The top ten includes Norwegian brands of typical products like cheese, chocolate and jam, but a few other national specialties round out the list: ‘kaviar‘, a spread based loosely on fish roe; ‘lefse‘ (soft potato flatbread); and ‘Seigmenn‘ – little sugar-coated jelly men.
It’s interesting that despite close ties to their Scandinavian neighbors, so many Norwegian favorites remain uniquely Norwegian. Their daily dose of cod liver oil (tran) remains a remarkably strong tradition, and they firmly believe it has near magical properties, imparting health and strength, and is to be taken in months containing the letter ‘r’. Health authorities recommend dosing begins at age four weeks, according to an article by Norwegian news agency NTB.

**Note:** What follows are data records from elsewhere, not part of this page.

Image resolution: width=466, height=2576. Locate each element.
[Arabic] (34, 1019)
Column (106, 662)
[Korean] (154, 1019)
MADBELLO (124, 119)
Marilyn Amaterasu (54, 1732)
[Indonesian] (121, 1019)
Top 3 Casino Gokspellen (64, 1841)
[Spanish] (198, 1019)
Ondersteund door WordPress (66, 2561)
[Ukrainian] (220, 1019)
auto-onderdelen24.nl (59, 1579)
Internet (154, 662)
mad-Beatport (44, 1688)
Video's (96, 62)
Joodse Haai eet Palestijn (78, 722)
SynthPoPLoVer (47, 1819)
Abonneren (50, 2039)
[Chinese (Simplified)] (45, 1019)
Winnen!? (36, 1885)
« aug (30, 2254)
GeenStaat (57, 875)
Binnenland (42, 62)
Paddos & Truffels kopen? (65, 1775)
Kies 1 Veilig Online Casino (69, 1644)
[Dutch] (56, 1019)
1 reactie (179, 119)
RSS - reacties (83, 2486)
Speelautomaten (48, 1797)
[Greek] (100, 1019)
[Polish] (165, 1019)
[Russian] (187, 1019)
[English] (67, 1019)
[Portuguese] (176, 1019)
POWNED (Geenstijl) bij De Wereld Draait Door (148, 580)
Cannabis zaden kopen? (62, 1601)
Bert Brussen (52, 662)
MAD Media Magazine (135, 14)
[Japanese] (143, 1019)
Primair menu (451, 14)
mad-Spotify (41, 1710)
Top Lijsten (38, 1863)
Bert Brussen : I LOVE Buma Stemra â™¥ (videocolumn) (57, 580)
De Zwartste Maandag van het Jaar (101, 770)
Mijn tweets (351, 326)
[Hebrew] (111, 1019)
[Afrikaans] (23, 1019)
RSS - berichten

Swedes phased this habit out over 50 years ago, preferring to bolster their vitamin D levels with drops and enriched margarine, and recommending milk and fish intake. Despite all this, neither of the Scandinavian neighbors have great vitamin D levels in their populations, and Norway has one of the highest incidences of Osteoporosis in the world.
Norway’s recent successes in the Bocuse D’Or demonstrate that despite their delight in scary food, they do know what to do with their exquisite culinary resources. The gourmet restaurant Bagatelle, the country’s only establishment with two Michelin stars, has been hit hard after celebrity chef Eivind Hellstrøm and his entire staff announced they were quitting after a long-running disagreement with financier owner Christen Sveaas.
Sveaas recently promised that he would reopen Bagatelle in 2010, and continue its tradition of excellence. How remains a mystery, or secret, as none of Norway’s top chefs is reported to have accepted the job, according to Norwegian media.